Key changes from previous design:
- Issuer is now immutable after construction (no mutex, no SetKeys)
- New(keys []PublicJWK) — no issURL or Validator baked in
- Verify returns (nil, err) on any failure; UnsafeVerify returns (*JWS, err)
even on sig failure so callers can inspect kid/iss for multi-issuer routing
- VerifyAndValidate takes ClaimsValidator per-call instead of baking it into
the Issuer; soft errors in errs, hard errors in err, nil sentinel discarded
- ClaimsValidator interface implemented by *Validator and *MultiValidator
- MultiValidator: []string for iss, aud, azp (multi-tenant)
- Signer: round-robin across NamedSigner keys via atomic.Uint64; auto-KID
from RFC 7638 thumbprint; Issuer() returns *Issuer with signer's public keys
- JWKsFetcher: lazy, no background goroutine; Issuer(ctx) checks freshness
per call and creates new *Issuer on cache miss; KeepOnError + StaleAge for
serving stale keys on fetch failure
- pub.go: add EncodePublicJWK and MarshalPublicJWKs (encode counterparts)

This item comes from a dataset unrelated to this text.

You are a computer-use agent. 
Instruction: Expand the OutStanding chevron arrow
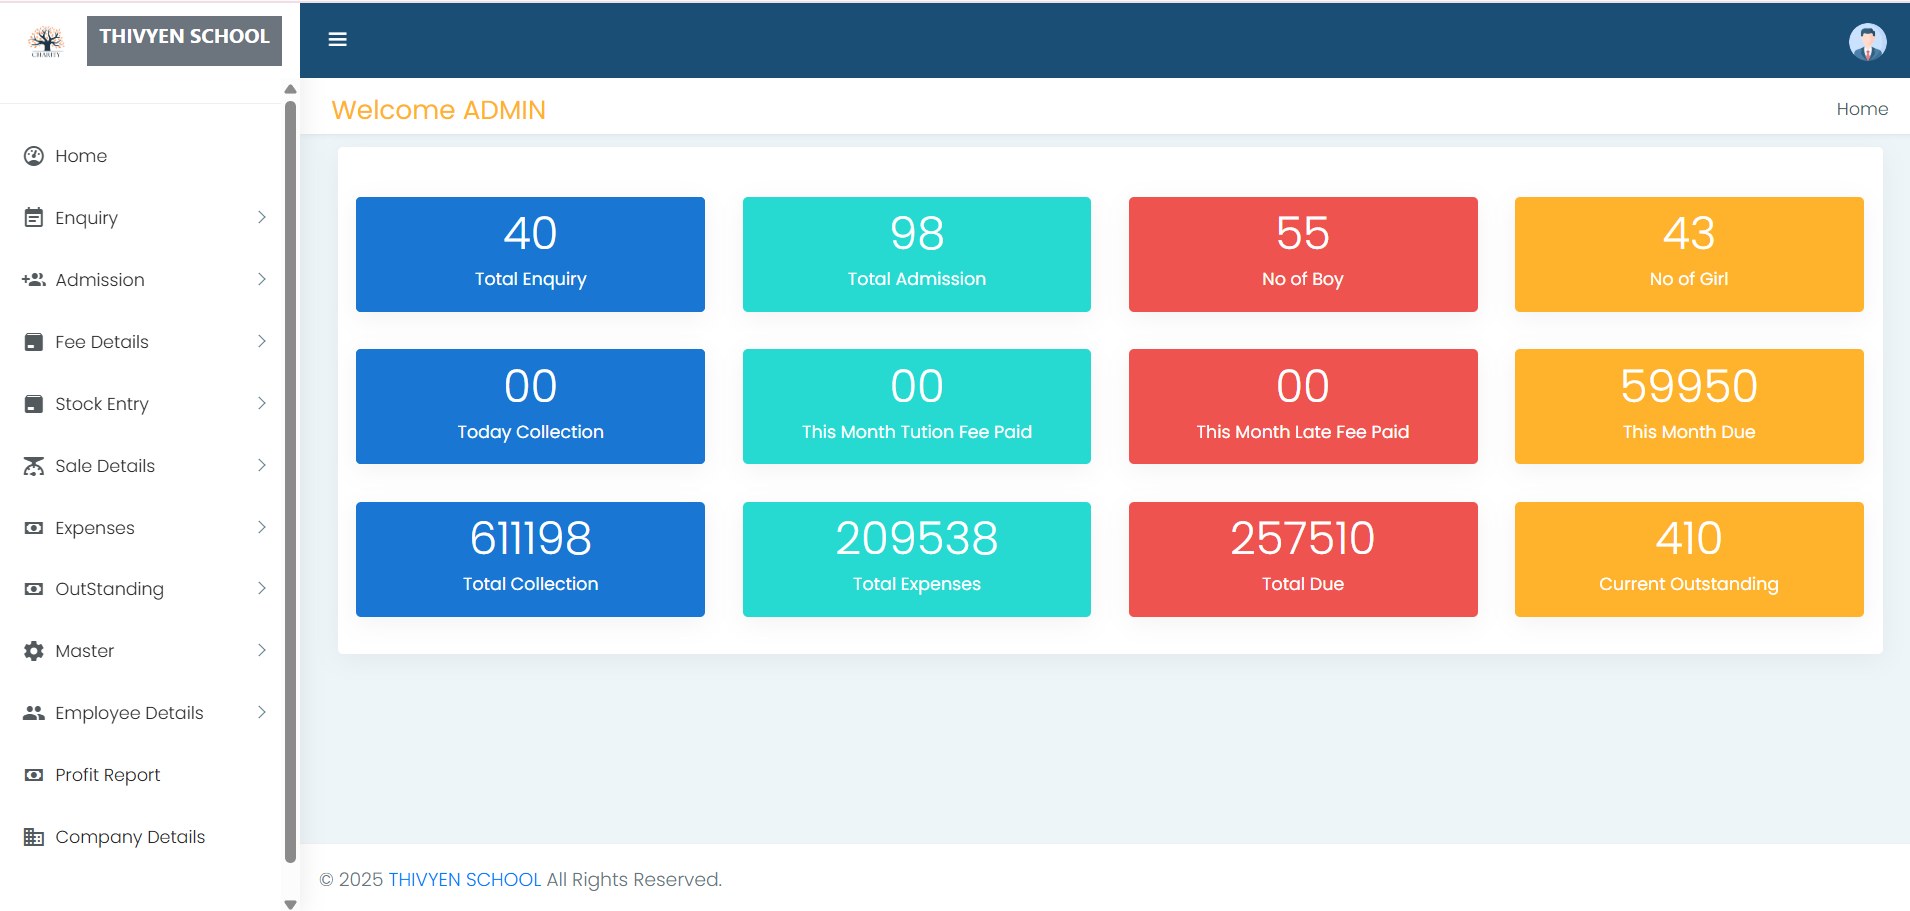click(262, 589)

- Remove NewWithJWKs, NewWithOIDC, NewWithOAuth2 constructors from Issuer
Design goals from first principles:
- JWS holds only parsed structure (header, payload, sig) — no Claims
interface, no Verified flag. Removes footguns from the simpler packages.
- Issuer owns key management and verification. Verify does key lookup by
kid, sig verification, and iss claim check — in that order, so sig is
always authenticated before any payload data is trusted.
- ValidateParams is a stable config object with Validate(StandardClaims,
time.Time) as a method. Time is passed at the call site, not stored in
the params struct, so the same config object can be reused across requests.
- UnmarshalClaims(v any) accepts any type — no Claims interface to
implement. Custom validation is a plain function call, not a method
satisfying an interface.
- Sign uses crypto.Signer, supporting ES256/ES384/ES512 (ECDSA), RS256
(RSA PKCS#1 v1.5), and EdDSA (Ed25519, RFC 8037).
- PublicJWK uses crypto.PublicKey (not generics) since JWKS returns
heterogeneous key types at runtime. Typed accessors ECDSA(), RSA(), and
EdDSA() replace TypedKeys[K] filtering.
- JWKS parsing handles kty: "EC", "RSA", and "OKP" (Ed25519).
10 tests: ES256/RS256/EdDSA round trips, custom validation, wrong key,
unknown kid, iss mismatch, tampered alg, PublicJWK accessors, JWKS JSON.